DEQ groundwater section manager Mark Thiesse reported that his agency had hired scientific consultants Acton Mickelson Environmental to help sample water in the 13 domestic wells in the study's area east of Pavillion. The first round of sampling should be finished by June 20, Thiesse said, and a second would be in August.
Some residents questioned the sampling procedures.
Acton Mickelson first "purges" each well by pumping out a volume of water two to three times what the well stores, ensuring the sampled water is fresh from the aquifer, Thiesse said.
If contamination came in through a well's casing and did not affect the larger aquifer, purging could cause DEQ to miss it, several attendees worried.
Thiesse said DEQ's goal was to investigate if contamination was in the aquifer, not individual wells.

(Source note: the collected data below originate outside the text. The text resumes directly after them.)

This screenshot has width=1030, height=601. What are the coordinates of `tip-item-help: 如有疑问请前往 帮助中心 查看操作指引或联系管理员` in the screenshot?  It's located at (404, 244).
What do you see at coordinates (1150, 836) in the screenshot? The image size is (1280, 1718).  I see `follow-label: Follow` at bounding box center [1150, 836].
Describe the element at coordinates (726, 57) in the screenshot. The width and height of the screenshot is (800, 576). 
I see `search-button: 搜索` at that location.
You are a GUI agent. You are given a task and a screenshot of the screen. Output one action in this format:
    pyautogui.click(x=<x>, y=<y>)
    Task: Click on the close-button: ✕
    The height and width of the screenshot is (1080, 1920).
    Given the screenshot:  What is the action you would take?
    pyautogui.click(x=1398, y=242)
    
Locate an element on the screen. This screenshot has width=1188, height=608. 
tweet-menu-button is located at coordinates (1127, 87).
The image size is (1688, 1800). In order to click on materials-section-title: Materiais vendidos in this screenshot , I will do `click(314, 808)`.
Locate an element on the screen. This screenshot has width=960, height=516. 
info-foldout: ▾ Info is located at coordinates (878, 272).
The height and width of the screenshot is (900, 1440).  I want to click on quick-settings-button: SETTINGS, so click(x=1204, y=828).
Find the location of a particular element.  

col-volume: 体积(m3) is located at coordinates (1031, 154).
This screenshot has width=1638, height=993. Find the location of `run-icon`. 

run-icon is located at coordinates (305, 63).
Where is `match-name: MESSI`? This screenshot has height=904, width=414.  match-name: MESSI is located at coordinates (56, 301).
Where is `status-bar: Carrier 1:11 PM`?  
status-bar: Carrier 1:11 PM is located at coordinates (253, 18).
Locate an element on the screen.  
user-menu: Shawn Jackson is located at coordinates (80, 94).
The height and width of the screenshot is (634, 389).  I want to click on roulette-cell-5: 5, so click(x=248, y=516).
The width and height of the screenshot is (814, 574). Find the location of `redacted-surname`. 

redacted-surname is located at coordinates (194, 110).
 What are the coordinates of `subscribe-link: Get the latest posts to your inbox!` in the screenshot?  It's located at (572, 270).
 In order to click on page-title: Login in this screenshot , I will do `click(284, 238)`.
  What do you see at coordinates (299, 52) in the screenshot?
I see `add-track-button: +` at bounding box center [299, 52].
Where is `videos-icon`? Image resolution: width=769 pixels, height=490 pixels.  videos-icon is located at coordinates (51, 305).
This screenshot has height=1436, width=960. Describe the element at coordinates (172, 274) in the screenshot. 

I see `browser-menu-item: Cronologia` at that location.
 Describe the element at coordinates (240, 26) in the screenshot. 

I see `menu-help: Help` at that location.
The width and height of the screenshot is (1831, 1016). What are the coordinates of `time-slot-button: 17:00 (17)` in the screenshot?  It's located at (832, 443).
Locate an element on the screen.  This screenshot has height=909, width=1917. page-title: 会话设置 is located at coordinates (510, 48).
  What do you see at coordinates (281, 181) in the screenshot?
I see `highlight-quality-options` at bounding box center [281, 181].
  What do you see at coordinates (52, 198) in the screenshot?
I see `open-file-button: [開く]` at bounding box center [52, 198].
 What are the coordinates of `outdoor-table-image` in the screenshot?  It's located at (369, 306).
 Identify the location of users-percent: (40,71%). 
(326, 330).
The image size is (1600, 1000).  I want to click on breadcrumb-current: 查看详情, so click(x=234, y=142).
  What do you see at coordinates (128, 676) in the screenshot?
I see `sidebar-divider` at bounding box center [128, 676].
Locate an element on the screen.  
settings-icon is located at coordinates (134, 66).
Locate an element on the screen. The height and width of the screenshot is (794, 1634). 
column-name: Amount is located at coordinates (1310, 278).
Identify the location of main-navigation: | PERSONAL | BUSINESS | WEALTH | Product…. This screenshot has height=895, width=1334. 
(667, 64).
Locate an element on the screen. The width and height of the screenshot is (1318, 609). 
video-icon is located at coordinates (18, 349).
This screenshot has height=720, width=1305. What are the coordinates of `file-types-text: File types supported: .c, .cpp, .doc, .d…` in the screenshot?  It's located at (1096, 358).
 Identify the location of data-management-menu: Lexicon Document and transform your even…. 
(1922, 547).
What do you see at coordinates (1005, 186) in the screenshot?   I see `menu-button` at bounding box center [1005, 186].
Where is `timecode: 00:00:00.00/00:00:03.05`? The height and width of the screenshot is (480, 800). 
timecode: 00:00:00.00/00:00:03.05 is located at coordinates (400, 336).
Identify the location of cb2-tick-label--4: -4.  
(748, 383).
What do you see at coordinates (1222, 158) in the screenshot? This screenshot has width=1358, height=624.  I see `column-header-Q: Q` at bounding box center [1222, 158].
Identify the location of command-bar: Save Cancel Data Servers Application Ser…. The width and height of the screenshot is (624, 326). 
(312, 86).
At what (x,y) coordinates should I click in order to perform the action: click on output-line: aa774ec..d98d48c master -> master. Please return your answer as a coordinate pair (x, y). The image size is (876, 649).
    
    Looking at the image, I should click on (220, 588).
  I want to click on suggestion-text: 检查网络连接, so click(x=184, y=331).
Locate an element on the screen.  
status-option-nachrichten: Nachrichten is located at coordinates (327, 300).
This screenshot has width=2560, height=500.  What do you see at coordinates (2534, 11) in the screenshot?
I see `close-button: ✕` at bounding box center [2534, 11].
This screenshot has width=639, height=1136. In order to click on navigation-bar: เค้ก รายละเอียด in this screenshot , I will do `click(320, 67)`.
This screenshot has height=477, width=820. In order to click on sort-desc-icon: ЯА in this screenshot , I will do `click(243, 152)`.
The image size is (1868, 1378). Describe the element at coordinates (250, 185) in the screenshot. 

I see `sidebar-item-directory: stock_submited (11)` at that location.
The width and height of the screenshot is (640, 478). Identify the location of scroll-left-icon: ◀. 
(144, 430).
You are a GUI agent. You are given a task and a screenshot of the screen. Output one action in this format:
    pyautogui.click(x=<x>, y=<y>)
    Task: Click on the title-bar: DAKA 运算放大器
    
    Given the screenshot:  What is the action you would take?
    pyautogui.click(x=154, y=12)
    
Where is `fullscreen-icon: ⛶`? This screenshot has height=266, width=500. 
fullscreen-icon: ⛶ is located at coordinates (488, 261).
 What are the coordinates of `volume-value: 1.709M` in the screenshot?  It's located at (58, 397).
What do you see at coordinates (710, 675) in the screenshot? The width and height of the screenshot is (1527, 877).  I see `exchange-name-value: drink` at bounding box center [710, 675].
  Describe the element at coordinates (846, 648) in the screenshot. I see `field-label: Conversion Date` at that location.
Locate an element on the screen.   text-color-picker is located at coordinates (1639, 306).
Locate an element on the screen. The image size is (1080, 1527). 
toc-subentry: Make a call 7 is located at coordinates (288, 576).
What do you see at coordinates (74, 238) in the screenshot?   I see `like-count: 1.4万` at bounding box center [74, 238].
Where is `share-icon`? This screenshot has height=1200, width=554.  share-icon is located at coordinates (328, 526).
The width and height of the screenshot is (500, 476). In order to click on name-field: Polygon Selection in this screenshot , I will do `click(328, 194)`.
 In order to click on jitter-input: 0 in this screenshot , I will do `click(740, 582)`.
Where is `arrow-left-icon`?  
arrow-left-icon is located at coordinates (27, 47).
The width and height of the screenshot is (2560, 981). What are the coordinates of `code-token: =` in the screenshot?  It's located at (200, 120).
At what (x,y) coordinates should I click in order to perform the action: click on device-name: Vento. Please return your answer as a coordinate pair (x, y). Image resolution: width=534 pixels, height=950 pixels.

"We're looking at how individual landowners water quality is being affected by the regional aquifer," he said.
Kevin Frederick, DEQ's water quality division administrator, said a second phase of his agency's study sending video-cameras down the water wells could identify problems with individual wells.
Sampling without purging could also be an area for future investigation, Thiesse noted.
At each well, the consultants take between 46 and 104 samples and send them to three independent labs for analysis. Those labs are to test for dozens of possible contaminants that could make the water unpalatable or toxic and that could come from a variety of sources, including fracking, agriculture and septic systems.
"We do not have any focus; we do not have any preconceived ideas," Thiesse said.
Sampling methods follow standards the U.S. Geological Survey and EPA employ, he said. Furthermore, an independent data validation company is to review the data and make sure storage, collection and other sampling protocols were followed.
DEQ's water analysis will test for almost everything EPA's did, Thiesse said. DEQ will not test for one substance, tritium, and plans to use a different procedure to test for a second. Tritium is used to find the age of the water, but because that is known, his agency does not plan to test for it.
DEQ's study plans to look for a few more substances that EPA's.
"We added some bacteria, herbicides pesticides fertilizer, grease and radium," Thiesse said.
Acton Mickelson is to review all the data they collect and existing documents from other sources and help DEQ draft a report, which will also go to EPA and Encana for comments. Afterward, DEQ will consider those comments and plans to issue a final draft by the end of the year, Thiesse said.
Independent experts with Acton Mickelson are helping the agency draft the report, but plans do not call for a peer review similar to WOGCC's studies, aside form the third-party data validation.